The records below are to be transcribed word for word.
Start of DATA IN THIS EXERCISE
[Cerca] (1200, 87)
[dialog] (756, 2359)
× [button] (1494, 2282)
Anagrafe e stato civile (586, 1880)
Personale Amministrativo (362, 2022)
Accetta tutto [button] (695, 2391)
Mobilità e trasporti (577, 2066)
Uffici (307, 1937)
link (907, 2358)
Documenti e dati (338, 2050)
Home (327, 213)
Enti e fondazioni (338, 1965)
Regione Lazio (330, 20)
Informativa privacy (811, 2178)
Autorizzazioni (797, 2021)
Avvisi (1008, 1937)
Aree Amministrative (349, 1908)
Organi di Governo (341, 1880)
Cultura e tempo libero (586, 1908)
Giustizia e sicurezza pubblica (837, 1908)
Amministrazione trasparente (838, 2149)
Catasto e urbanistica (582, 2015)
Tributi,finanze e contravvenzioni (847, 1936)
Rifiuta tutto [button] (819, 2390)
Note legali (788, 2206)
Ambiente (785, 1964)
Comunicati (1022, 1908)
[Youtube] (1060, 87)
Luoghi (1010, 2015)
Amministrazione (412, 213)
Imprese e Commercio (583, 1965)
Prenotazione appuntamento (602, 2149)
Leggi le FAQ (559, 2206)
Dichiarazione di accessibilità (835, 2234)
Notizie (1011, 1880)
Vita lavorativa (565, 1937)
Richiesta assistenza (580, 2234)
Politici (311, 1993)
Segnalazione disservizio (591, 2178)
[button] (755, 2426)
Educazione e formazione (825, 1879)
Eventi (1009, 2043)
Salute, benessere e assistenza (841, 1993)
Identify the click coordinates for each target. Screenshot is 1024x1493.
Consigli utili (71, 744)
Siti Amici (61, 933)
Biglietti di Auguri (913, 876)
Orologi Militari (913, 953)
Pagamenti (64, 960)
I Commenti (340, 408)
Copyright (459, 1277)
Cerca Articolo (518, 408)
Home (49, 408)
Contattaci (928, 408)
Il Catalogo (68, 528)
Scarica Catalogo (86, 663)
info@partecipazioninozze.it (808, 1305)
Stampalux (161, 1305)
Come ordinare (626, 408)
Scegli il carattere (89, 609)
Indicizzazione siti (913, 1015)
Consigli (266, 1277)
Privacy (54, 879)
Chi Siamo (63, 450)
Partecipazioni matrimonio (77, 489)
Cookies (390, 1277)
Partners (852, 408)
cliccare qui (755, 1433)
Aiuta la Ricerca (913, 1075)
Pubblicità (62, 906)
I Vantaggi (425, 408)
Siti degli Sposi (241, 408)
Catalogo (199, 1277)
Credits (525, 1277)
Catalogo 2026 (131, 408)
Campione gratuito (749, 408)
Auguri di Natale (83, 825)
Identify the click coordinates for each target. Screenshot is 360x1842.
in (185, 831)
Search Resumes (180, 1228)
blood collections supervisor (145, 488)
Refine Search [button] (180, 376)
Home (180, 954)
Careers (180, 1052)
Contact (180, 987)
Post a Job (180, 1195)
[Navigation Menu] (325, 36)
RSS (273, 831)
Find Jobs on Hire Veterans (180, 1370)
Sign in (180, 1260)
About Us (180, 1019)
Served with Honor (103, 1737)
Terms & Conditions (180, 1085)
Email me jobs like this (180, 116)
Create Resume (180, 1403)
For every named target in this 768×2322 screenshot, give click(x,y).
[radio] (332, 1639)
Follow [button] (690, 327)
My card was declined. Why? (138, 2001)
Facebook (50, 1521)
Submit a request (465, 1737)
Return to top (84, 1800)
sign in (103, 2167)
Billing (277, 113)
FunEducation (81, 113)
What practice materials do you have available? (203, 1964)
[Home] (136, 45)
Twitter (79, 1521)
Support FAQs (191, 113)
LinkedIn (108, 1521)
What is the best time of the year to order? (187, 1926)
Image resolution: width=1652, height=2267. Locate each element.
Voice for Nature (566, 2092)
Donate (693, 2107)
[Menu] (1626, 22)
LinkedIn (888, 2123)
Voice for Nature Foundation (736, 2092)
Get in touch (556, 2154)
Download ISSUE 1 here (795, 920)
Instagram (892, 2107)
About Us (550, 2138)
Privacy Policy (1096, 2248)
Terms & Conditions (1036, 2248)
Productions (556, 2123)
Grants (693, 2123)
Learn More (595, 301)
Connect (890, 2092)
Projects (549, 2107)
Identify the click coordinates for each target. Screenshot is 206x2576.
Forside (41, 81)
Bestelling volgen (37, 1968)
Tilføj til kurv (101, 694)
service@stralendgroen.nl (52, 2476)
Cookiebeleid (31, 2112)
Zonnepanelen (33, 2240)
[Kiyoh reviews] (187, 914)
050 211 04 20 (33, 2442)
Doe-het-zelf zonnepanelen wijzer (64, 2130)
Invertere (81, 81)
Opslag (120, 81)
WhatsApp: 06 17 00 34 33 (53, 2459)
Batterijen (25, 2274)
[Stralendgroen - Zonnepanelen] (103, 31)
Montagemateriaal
End of DATA IN THIS EXERCISE
▶ _YOUR SOLUTION_
[Cerca] (1200, 87)
[dialog] (756, 2359)
× [button] (1494, 2282)
Anagrafe e stato civile (586, 1880)
Personale Amministrativo (362, 2022)
Accetta tutto [button] (695, 2391)
Mobilità e trasporti (577, 2066)
Uffici (307, 1937)
link (907, 2358)
Documenti e dati (338, 2050)
Home (327, 213)
Enti e fondazioni (338, 1965)
Regione Lazio (330, 20)
Informativa privacy (811, 2178)
Autorizzazioni (797, 2021)
Avvisi (1008, 1937)
Aree Amministrative (349, 1908)
Organi di Governo (341, 1880)
Cultura e tempo libero (586, 1908)
Giustizia e sicurezza pubblica (837, 1908)
Amministrazione trasparente (838, 2149)
Catasto e urbanistica (582, 2015)
Tributi,finanze e contravvenzioni (847, 1936)
Rifiuta tutto [button] (819, 2390)
Note legali (788, 2206)
Ambiente (785, 1964)
Comunicati (1022, 1908)
[Youtube] (1060, 87)
Luoghi (1010, 2015)
Amministrazione (412, 213)
Imprese e Commercio (583, 1965)
Prenotazione appuntamento (602, 2149)
Leggi le FAQ (559, 2206)
Dichiarazione di accessibilità (835, 2234)
Notizie (1011, 1880)
Vita lavorativa (565, 1937)
Richiesta assistenza (580, 2234)
Politici (311, 1993)
Segnalazione disservizio (591, 2178)
[button] (755, 2426)
Educazione e formazione (825, 1879)
Eventi (1009, 2043)
Salute, benessere e assistenza (841, 1993)
Identify the click coordinates for each target. Screenshot is 1024x1493.
Consigli utili (71, 744)
Siti Amici (61, 933)
Biglietti di Auguri (913, 876)
Orologi Militari (913, 953)
Pagamenti (64, 960)
I Commenti (340, 408)
Copyright (459, 1277)
Cerca Articolo (518, 408)
Home (49, 408)
Contattaci (928, 408)
Il Catalogo (68, 528)
Scarica Catalogo (86, 663)
info@partecipazioninozze.it (808, 1305)
Stampalux (161, 1305)
Come ordinare (626, 408)
Scegli il carattere (89, 609)
Indicizzazione siti (913, 1015)
Consigli (266, 1277)
Privacy (54, 879)
Chi Siamo (63, 450)
Partecipazioni matrimonio (77, 489)
Cookies (390, 1277)
Partners (852, 408)
cliccare qui (755, 1433)
Aiuta la Ricerca (913, 1075)
Pubblicità (62, 906)
I Vantaggi (425, 408)
Siti degli Sposi (241, 408)
Catalogo (199, 1277)
Credits (525, 1277)
Catalogo 2026 (131, 408)
Campione gratuito (749, 408)
Auguri di Natale (83, 825)
Identify the click coordinates for each target. Screenshot is 360x1842.
in (185, 831)
Search Resumes (180, 1228)
blood collections supervisor (145, 488)
Refine Search [button] (180, 376)
Home (180, 954)
Careers (180, 1052)
Contact (180, 987)
Post a Job (180, 1195)
[Navigation Menu] (325, 36)
RSS (273, 831)
Find Jobs on Hire Veterans (180, 1370)
Sign in (180, 1260)
About Us (180, 1019)
Served with Honor (103, 1737)
Terms & Conditions (180, 1085)
Email me jobs like this (180, 116)
Create Resume (180, 1403)
For every named target in this 768×2322 screenshot, give click(x,y).
[radio] (332, 1639)
Follow [button] (690, 327)
My card was declined. Why? (138, 2001)
Facebook (50, 1521)
Submit a request (465, 1737)
Return to top (84, 1800)
sign in (103, 2167)
Billing (277, 113)
FunEducation (81, 113)
What practice materials do you have available? (203, 1964)
[Home] (136, 45)
Twitter (79, 1521)
Support FAQs (191, 113)
LinkedIn (108, 1521)
What is the best time of the year to order? (187, 1926)
Image resolution: width=1652, height=2267. Locate each element.
Voice for Nature (566, 2092)
Donate (693, 2107)
[Menu] (1626, 22)
LinkedIn (888, 2123)
Voice for Nature Foundation (736, 2092)
Get in touch (556, 2154)
Download ISSUE 1 here (795, 920)
Instagram (892, 2107)
About Us (550, 2138)
Privacy Policy (1096, 2248)
Terms & Conditions (1036, 2248)
Productions (556, 2123)
Grants (693, 2123)
Learn More (595, 301)
Connect (890, 2092)
Projects (549, 2107)
Identify the click coordinates for each target. Screenshot is 206x2576.
Forside (41, 81)
Bestelling volgen (37, 1968)
Tilføj til kurv (101, 694)
service@stralendgroen.nl (52, 2476)
Cookiebeleid (31, 2112)
Zonnepanelen (33, 2240)
[Kiyoh reviews] (187, 914)
050 211 04 20 (33, 2442)
Doe-het-zelf zonnepanelen wijzer (64, 2130)
Invertere (81, 81)
Opslag (120, 81)
WhatsApp: 06 17 00 34 33 (53, 2459)
Batterijen (25, 2274)
[Stralendgroen - Zonnepanelen] (103, 31)
Montagemateriaal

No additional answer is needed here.